##### Extracted text #####

2.1 The discrete-time survival likelihood
Consider an individual described by its covariate vector
\({\mathbf {x}}\in {\mathbb {R}}^q\). Assume that time is discrete with values
\(0 = \tau _0< \tau _1 < \ldots \), and let
\({\mathbb {T}} = \{\tau _1, \tau _2, \dots \}\) denote the set of positive
\(\tau _j\)’s. The time of an event is denoted
\(T^* \in {\mathbb {T}}\), and our goal is to model the conditional distribution of this event time given the covariate vector
\({\mathbf {x}}\). The probability mass function (PMF) and the survival function for the event time are defined as
$$\begin{aligned} f(\tau _j \,|\,{\mathbf {x}})&= \text {P}(T^* = \tau _j \,|\,{\mathbf {x}}),\nonumber \\ S(\tau _j \,|\,{\mathbf {x}})&= \text {P}(T^*> \tau _j \,|\,{\mathbf {x}}) = \sum _{k > j} f(\tau _k \,|\,{\mathbf {x}}). \end{aligned}$$
(1)
In survival analysis, models are often expressed in terms of the hazard rate rather than the PMF. For discrete time, the hazard rate is defined as
$$\begin{aligned} h(\tau _j \,|\,{\mathbf {x}})&= \text {P}(T^* = \tau _j \,|\,T^* > \tau _{j-1}, {\mathbf {x}}) = \frac{f(\tau _j \,|\,{\mathbf {x}})}{S(\tau _{j-1} \,|\,{\mathbf {x}})} , \end{aligned}$$
and it follows that
$$\begin{aligned} f(\tau _j \,|\,{\mathbf {x}})&= h(\tau _j \,|\,{\mathbf {x}})\, S(\tau _{j-1} \,|\,{\mathbf {x}}), \end{aligned}$$
(2)
$$\begin{aligned} S(\tau _j \,|\,{\mathbf {x}})&= [1 - h(\tau _j \,|\,{\mathbf {x}})]\, S(\tau _{j-1} \,|\,{\mathbf {x}}). \end{aligned}$$
(3)
Note further that from (
3) it follows that the survival function can be expressed as
$$\begin{aligned} S(\tau _j \,|\,{\mathbf {x}})&= \prod _{k=1}^j [1 - h(\tau _k \,|\,{\mathbf {x}})]. \end{aligned}$$
(4)
In most studies, we do not observe all event times. For some individuals, we only have a right-censored observation. To allow for censoring, we let
\(C^* \in {\mathbb {T}}_C = \{\tau _1, \tau _2, \ldots , \tau _m\}\) be a right-censoring time. Here
\(\tau _m\) defines the maximum follow-up time, at which all individuals still at risk are administratively censored. The random variables
\(T^*\) and
\(C^*\) are typically not observed directly, but instead we observe a potentially right-censored event time
\(T = \min \{T^*,\, C^*\}\) and an event indicator
\(D = \mathbbm {1}\{T^* \le C^*\}\). We here follow the common convention in survival analysis that when an event and censoring time coincide, we observe the occurrence of the event. Note that, as
\(C^* \le \tau _m\), we are not able to observe event times
\(T^*\) larger than
\(\tau _m\). Hence, we are restricted to model the distribution of the event times in
\({\mathbb {T}}_C\).

#####

Problems to solve:
• A. Please return each line of the records below that contains the string "Expand".
• B. Pick up the survival-analysis passage above and carry it forward from its final sentence.

##### Supplied material #####

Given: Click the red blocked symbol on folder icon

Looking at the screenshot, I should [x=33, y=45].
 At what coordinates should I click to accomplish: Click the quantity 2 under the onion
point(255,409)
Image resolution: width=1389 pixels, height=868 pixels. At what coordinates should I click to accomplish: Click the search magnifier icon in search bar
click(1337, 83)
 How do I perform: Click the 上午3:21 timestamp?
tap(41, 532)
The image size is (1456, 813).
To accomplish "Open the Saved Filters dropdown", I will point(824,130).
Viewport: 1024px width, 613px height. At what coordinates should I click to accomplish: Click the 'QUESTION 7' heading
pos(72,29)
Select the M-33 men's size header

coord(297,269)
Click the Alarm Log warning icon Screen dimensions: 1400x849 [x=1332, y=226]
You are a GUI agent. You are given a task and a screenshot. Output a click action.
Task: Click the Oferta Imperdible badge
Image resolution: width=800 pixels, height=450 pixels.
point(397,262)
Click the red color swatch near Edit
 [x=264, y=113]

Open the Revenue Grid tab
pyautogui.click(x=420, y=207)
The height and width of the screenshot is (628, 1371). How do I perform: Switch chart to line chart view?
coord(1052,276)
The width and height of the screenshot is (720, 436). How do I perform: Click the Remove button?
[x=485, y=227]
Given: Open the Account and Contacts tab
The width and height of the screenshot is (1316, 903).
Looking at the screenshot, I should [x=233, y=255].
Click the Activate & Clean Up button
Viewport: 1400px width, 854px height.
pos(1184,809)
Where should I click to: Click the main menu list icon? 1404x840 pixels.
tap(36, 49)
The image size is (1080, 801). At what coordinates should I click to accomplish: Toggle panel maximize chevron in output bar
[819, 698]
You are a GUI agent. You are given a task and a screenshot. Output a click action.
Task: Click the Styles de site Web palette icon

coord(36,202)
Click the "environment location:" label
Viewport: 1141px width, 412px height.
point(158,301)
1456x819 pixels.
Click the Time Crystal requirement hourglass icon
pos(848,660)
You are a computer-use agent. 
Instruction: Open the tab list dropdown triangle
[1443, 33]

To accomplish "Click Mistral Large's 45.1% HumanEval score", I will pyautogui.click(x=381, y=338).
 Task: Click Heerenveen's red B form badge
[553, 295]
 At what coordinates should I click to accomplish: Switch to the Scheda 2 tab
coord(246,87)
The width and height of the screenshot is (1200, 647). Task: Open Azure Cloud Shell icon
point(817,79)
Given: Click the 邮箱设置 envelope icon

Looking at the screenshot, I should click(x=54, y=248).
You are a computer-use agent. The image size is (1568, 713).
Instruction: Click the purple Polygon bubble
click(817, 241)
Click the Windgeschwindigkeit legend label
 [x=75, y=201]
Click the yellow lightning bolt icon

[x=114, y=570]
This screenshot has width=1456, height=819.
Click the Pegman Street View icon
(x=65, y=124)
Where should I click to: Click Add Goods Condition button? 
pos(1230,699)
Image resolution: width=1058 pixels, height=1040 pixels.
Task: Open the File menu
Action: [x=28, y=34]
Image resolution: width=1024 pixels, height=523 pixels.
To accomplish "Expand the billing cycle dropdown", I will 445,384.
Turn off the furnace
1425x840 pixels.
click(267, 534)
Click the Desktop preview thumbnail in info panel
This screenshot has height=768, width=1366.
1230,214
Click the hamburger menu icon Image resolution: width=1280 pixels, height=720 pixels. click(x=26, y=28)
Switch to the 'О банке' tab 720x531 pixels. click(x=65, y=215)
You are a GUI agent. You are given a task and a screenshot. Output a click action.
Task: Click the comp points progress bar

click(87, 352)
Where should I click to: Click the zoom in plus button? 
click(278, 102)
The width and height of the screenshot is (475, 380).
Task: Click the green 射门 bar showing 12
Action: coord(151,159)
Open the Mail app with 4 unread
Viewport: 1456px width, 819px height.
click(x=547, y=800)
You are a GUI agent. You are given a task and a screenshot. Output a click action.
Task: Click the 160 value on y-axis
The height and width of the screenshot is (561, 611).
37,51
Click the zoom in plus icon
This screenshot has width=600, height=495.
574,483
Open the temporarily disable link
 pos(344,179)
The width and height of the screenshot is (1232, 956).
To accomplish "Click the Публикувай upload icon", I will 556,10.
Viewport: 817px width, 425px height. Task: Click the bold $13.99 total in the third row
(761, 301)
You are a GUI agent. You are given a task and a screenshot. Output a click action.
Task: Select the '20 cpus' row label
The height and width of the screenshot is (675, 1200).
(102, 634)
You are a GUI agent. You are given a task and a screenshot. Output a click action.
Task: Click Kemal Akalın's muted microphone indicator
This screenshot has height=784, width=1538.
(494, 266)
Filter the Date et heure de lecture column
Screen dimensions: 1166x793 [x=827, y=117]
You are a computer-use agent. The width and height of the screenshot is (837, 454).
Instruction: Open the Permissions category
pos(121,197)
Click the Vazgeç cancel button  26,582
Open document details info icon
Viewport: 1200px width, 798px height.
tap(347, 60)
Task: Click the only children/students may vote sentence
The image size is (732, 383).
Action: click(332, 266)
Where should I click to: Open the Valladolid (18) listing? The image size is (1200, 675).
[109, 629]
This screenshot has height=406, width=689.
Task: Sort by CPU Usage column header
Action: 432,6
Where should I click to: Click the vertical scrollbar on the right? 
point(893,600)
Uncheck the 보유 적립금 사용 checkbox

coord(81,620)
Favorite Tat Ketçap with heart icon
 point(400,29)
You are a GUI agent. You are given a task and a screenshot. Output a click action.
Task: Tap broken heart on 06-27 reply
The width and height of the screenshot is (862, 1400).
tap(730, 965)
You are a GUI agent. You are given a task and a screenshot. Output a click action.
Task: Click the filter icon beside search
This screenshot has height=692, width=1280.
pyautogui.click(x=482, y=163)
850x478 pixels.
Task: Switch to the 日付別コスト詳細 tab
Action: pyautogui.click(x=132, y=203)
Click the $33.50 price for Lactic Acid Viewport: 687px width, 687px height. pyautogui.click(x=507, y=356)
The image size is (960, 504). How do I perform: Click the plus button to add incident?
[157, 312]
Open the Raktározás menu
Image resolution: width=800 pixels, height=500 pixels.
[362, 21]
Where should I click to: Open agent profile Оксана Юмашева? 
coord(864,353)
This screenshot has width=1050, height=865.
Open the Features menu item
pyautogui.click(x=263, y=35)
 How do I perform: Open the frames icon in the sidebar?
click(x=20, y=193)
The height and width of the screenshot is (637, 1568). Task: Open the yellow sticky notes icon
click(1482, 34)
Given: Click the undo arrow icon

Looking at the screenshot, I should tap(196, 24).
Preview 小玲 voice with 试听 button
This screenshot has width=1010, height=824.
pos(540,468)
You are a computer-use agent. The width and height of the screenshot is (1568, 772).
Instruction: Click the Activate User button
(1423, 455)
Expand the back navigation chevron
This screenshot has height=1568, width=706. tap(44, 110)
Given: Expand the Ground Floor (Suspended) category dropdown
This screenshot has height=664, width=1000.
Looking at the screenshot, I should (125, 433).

#####

Answers to the tasks:
• A.
To accomplish "Expand the billing cycle dropdown", I will 445,384.
Expand the back navigation chevron
Given: Expand the Ground Floor (Suspended) category dropdown

• B.
We assume that \(T^*\) and \(C^*\) are conditionally independent given \({\mathbf {x}}\), and that their distributions have no parameters in common. Then we can consider, separately, the contribution to the likelihood of the event time distribution and the censoring distribution. We are, however, typically only interested in modeling the event time distribution.
Now, considering a set of
n independent individuals, each with covariates
\({\mathbf {x}}_i\), event or censoring time
\(t_i\), and event indicator
\(d_i\), the likelihood contribution of each individual
i is given by
$$\begin{aligned} L_i&= {f(t_i \,|\,{\mathbf {x}}_i)}^{d_i} {S(t_i \,|\,{\mathbf {x}}_i)}^{1-d_i}. \end{aligned}$$
(5)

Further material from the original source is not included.